Service evaluation of telehealth in a physiotherapy musculoskeletal setting: Patient outcomes and results from risk stratification

Musculoskeletal Care. 2022 Feb 26. doi: 10.1002/msc.1623. Online ahead of print.

ABSTRACT

INTRODUCTION: Due to COVID-19 the ability to see all patients face-to-face (FTF) was removed. Services implemented telehealth to cater for patients requiring musculoskeletal care. A service evaluation was undertaken to assess the effectiveness of a mixed telehealth/FTF approach and identify if stratifying patients could help tailor intervention.

METHODS: Retrospective analysis of data collected from patients who were assessed by Musculoskeletal Physiotherapists in one Scottish health board was undertaken. Patients were divided into low, medium and high risk sub-groups through the Keele STarT MSK tool. Outcome measures for pain and musculoskeletal health were taken at baseline/discharge along with satisfaction/preference. Descriptive and Inferential statistical analysis was conducted to establish whether changes in the outcome measures within and between risk sub-groups were statistically significant.
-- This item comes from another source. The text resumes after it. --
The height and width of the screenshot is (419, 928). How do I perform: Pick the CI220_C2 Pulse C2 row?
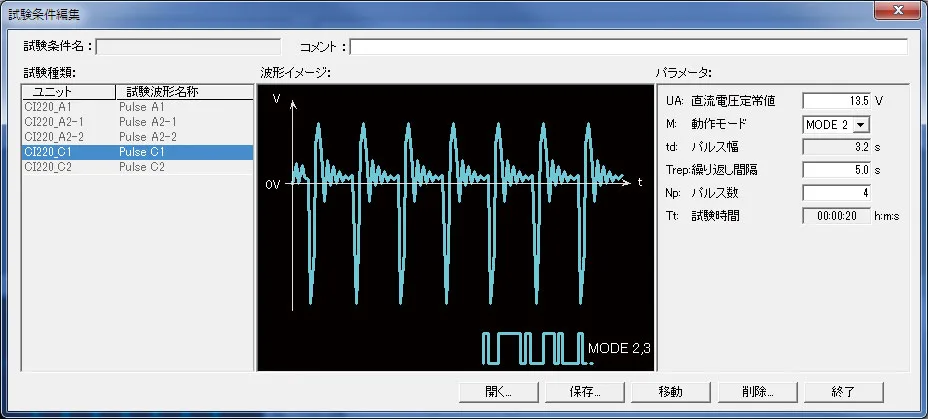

RESULTS: Pain level difference from baseline to discharge demonstrated clinically and statistically significant improvements across all risk groups (N = 89). Musculoskeletal health demonstrated clinically significant improvements across all risk groups and statistically significant improvements in the medium/high risk groups but not the low risk. Patients with knee osteoarthritis and low back pain in the medium risk group had fewest appointments while patients with chronic shoulder pain had the most. The majority of patients were satisfied with all mediums but preferred FTF or an option between telehealth/FTF in the future.

CONCLUSION: Telehealth is a promising model of care when utilised in combination with FTF for patients with musculoskeletal conditions. Through stratification, identifying specific conditions and shared decision making it may be possible to treat certain patient groups via telehealth.